NYTW is a prestigious group of artists who produce shows every year and invite other artists at various stages in their careers to assist with these productions. NYTW began its relationship with Dartmouth 25 years ago. Nicola said that the relationship originally began when he identified a need to produce works in progress outside of the highly active and critical New York Theatre community. Nicola said that Dartmouth was selected because two members of the NYTW were Dartmouth alumni.

The relationship between NYTW and Dartmouth College continues to succeed at offering undergraduates the opportunity to work with acclaimed professionals in the theater world. Theater 65 students spend the end of their term working intensively with NYTW said theater professor Jamie Horton said. He added that for students interested in careers in this field, the experience of working on these productions with professional artists in a premier theater organization is invaluable.

“[NYTW] brings a wide variety of material up here from solo performances to full musicals which require all three weeks of the residency to create,” Horton said. “It’s a very exciting program, and the relationship between [NYTW] and Dartmouth is quite unique.”

Director of the Hopkins Center for the Arts, Mary Lou Aleskie, added that this program is very exciting for students because the NYTW is prestigious and some of the productions which are currently in the works could go on to achieve mass fame and recognition.

Horton said in addition to simply witnessing the production of shows, students are actively involved in the process as well.

“[NYTW] artists and the leadership have been extraordinarily generous in the way that they involve our students, and so our students are involved at every step of the process during those weeks here,” Horton said.
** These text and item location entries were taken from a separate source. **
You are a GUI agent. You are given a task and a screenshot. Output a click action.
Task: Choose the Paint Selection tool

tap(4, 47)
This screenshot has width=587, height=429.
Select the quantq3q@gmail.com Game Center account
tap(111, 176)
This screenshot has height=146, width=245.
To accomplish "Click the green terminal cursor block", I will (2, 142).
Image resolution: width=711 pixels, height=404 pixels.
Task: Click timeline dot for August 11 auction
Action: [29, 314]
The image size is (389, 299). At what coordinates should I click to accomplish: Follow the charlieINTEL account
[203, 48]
While the benefits that students derive from collaboration with the Theatre Workshop may be more apparent, the actors, directors and playwrights who come to Dartmouth appreciate the process as well. Aleskie said that coming to Dartmouth is a great opportunity for the workshop to have access to different resources than the ones available in New York. She added that the members of NYTW truly enjoy working with the students.
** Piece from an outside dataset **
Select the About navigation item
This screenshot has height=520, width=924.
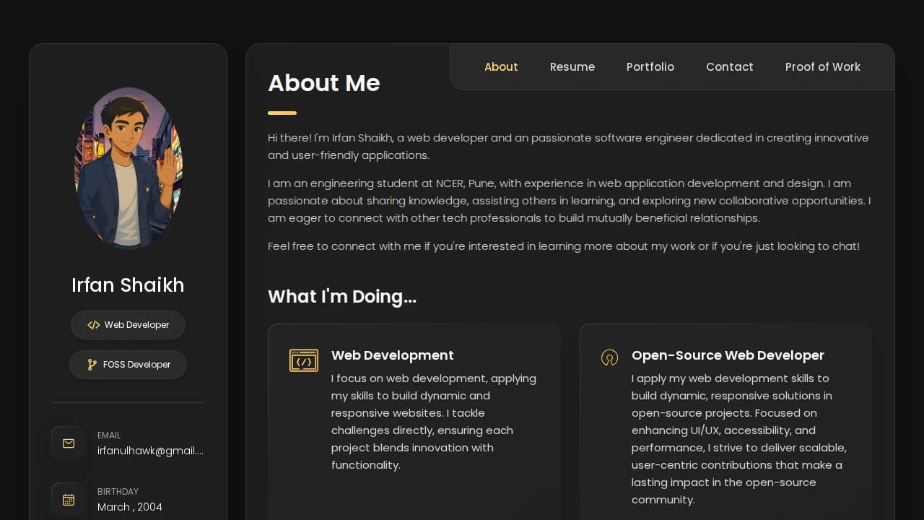501,66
“Over and over again they tell me how smart Dartmouth students are and how wise they are and insightful and how much they learn from Dartmouth students, so it’s not just about learning for Dartmouth students; it’s also the exchange,” Aleskie said.

Part of the exchange between students and artists comes from the feedback process. The works are still in the development process, meaning that student feedback is especially valuable. Kyla Mermejo-Varga ’17, a student in Theater 65, said that students go to the shows on Saturdays as part of class time, and then they go to a critical response session afterwards.

“We discuss their pieces and how they can grow later on,” Mermejo-Varga said.

Nicola agrees that the relationship between the professionals and the students is extremely important.

“This is our 26th summer at Dartmouth, and it has become a really important and vital part for our life in the theater,” Nicola said. “There are probably thousands of artists who have come through these doors with us, and I think everyone has a great affection for our relationship here.”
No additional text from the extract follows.